Diagnosis and Differential

Progressive and symmetric skeletal muscle weakness and wasting with histologic evidence of dystrophic muscle changes are diagnostic of DMD. The initial clinical presentation involves a waddling gait, frequent falling, and difficulty climbing stairs because of proximal muscle weakness in the pelvic girdle. Also, weakness in the shoulder girdle and trunk erectors leads to thoracolumbar scoliosis. Certain muscles, particularly the calves, demonstrate early hypertrophy. The pelvic girdle and proximal leg muscle weakness is responsible for Gowers’ sign, with the child climbing up the legs to stand up. However, the child’s condition usually goes undiagnosed until age 3 to 5 years. This is rapidly followed by atrophy of the other proximal muscles. All muscles are ultimately involved except for the cranial muscles and the external anal sphincter. Because of lack of denervation, there is intact sensation, but the proximal deep tendon reflexes (DTRs) disappear in half of patients by age 10. The earlier the onset, the more rapid is the downhill course. Usually the child is unable to walk by age 9 to 11 years. Joint contractures appear during this period because of the uneven loss of agonist and antagonist muscle groups.

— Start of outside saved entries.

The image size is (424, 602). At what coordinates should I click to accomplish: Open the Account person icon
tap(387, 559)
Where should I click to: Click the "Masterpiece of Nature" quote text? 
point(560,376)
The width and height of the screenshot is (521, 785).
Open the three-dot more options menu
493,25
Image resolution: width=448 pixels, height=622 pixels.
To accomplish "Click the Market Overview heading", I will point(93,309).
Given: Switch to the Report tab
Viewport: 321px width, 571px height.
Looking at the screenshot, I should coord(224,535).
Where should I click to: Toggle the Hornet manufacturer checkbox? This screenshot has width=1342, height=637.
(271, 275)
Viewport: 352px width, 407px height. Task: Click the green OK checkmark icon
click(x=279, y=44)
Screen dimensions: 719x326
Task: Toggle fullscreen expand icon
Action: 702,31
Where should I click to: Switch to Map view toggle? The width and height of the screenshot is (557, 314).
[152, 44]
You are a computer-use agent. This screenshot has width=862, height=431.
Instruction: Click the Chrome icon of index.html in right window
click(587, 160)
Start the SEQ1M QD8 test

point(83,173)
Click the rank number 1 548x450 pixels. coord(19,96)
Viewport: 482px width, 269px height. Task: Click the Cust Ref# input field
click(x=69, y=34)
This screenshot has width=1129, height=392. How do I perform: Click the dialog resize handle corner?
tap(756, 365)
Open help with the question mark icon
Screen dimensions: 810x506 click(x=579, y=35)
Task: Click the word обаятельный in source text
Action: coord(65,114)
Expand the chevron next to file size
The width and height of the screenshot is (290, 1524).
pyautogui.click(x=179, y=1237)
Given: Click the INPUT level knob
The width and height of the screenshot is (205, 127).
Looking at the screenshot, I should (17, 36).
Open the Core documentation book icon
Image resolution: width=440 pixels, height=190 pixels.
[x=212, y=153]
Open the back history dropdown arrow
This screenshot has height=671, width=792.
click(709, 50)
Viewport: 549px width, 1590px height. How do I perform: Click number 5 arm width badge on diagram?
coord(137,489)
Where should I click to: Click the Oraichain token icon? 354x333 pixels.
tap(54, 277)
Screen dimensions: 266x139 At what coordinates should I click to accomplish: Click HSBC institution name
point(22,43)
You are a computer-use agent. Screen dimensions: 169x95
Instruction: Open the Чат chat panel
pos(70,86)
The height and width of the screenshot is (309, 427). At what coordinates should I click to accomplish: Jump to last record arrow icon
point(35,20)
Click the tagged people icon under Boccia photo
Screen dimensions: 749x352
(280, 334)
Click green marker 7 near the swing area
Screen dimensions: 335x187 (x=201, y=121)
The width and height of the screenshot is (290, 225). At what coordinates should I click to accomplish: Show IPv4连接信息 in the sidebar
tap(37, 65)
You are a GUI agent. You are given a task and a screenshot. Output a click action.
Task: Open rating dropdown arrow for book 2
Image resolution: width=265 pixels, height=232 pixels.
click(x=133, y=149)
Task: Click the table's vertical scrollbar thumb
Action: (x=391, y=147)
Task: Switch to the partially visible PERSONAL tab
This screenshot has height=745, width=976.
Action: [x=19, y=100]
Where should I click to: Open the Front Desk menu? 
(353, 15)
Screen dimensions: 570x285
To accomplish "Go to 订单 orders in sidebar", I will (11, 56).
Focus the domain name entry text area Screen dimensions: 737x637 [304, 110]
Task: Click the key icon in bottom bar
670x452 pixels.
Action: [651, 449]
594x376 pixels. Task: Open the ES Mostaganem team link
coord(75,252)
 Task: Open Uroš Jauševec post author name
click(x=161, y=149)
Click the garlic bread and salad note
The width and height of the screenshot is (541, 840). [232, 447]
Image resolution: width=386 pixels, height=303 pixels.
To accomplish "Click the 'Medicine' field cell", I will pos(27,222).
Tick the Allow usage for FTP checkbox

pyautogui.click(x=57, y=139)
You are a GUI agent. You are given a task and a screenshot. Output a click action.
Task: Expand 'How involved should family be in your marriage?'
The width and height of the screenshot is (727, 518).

In the heart, loss of dystrophin affects l -type calcium channels with increased intracellular calcium. The excess calcium activates proteases that degrade the contractile proteins, leading to inflammation and myocardial cell death and fibrosis, producing a dilated cardiomyopathy. Cardiomyopathy is the major cause of death in DMD patients. The timing and severity of the cardiomyopathy in DMD is unrelated to the severity of skeletal muscle degeneration. Although all patients with DMD will eventually develop cardiomyopathy, symptoms may not become apparent because of their inability to exercise. Uncharacteristic symptoms of CHF in this population may include sleep disturbances, loss of appetite, nausea, abdominal pain, cough, or increased secretions. These patients will have a resting tachycardia. Physical findings of a cardiomyopathy on examination may include jugular venous distention, displacement of the point of maximal impulse (PMI), and S ₃ /S ₄ gallop. Scarring of the posterobasal portion of the left ventricle produces tall, right precordial R waves and deep, left precordial Q waves in the electrocardiogram (ECG). Mitral regurgitation may also be present because of papillary muscle dysfunction.

The “gold standard” for assessing cardiac function in DMD patients is the two-dimensional echocardiogram. However, cardiac magnetic resonance imaging (MRI) has been shown to be a more reliable noninvasive measure of cardiac function in DMD patients. In some cases, gadolinium contrast has been used in conjunction with cardiac MRI to visualize fibrotic areas. Several studies have shown the benefits of steroid therapy on skeletal, respiratory, and cardiac muscle function; steroid treated DMD children maintained normal cardiac function longer than untreated DMD children. In addition, angiotensin-converting enzyme (ACE) inhibitors slow the progression of cardiac dysfunction in DMD patients.

Duchenne’s dystrophy produces respiratory muscle weakness, which places these patients at increased risk for perioperative pulmonary complications . Respiratory muscle weakness is detectable by age 10, but the diaphragm is usually spared. There is a progressive decrease in total lung capacity and vital capacity. Inability to cough and clear secretions predisposes these patients to pneumonia, which is often fatal by about the third decade. However, about 15% of patients have a much slower disease course, which stabilizes about the time of puberty. These patients also have lower-than-average intelligence with mild cerebral atrophy, presumably from the lack of normal brain dystrophin; initiating perioperative incentive spirometry may therefore prove difficult. Some clinicians believe that exercise enhances muscle destruction; however, physical therapy that involves passive movement to prevent contractures and resistance exercises for the lungs to increase endurance may be helpful. Because contractures represent a major disability, DMD patients often have elective procedures to relieve these contractures. Thus, perioperative complications that prolong their inactivity may actually exacerbate their condition by preventing the important postoperative physical therapy.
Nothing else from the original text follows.